> _SHORT EXERCISE_
Which rows contain the word "This"? Locate each one and copy it in full.

> _DATA PROVIDED_
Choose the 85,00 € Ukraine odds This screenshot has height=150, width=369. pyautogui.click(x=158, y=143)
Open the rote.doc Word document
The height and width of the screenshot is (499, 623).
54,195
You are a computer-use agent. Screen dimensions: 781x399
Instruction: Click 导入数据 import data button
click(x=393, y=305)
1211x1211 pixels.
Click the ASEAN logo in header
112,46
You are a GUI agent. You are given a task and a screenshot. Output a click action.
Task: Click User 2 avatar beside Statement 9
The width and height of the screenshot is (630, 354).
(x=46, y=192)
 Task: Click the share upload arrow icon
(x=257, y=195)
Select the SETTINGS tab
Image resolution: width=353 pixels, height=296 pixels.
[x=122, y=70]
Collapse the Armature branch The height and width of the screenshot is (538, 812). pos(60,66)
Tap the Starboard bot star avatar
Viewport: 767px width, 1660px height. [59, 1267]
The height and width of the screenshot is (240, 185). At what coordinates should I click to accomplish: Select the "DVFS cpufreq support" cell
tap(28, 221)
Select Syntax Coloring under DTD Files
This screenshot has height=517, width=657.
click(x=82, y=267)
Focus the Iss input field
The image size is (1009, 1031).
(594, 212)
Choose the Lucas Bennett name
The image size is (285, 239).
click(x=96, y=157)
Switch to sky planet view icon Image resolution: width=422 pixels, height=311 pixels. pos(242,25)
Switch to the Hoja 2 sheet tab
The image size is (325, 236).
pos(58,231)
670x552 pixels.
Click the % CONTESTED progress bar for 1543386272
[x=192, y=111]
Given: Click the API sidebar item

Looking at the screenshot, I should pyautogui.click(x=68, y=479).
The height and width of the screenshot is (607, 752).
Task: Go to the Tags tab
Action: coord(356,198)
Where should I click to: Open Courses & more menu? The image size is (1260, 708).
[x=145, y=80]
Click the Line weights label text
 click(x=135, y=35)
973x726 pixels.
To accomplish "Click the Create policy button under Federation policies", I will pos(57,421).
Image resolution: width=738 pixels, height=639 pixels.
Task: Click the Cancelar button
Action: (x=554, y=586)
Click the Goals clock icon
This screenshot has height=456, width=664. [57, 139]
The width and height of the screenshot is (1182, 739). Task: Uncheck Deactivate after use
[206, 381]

> _WRITTEN REPLY_
Choose the 85,00 € Ukraine odds This screenshot has height=150, width=369. pyautogui.click(x=158, y=143)
This screenshot has height=517, width=657.
This screenshot has height=456, width=664. [57, 139]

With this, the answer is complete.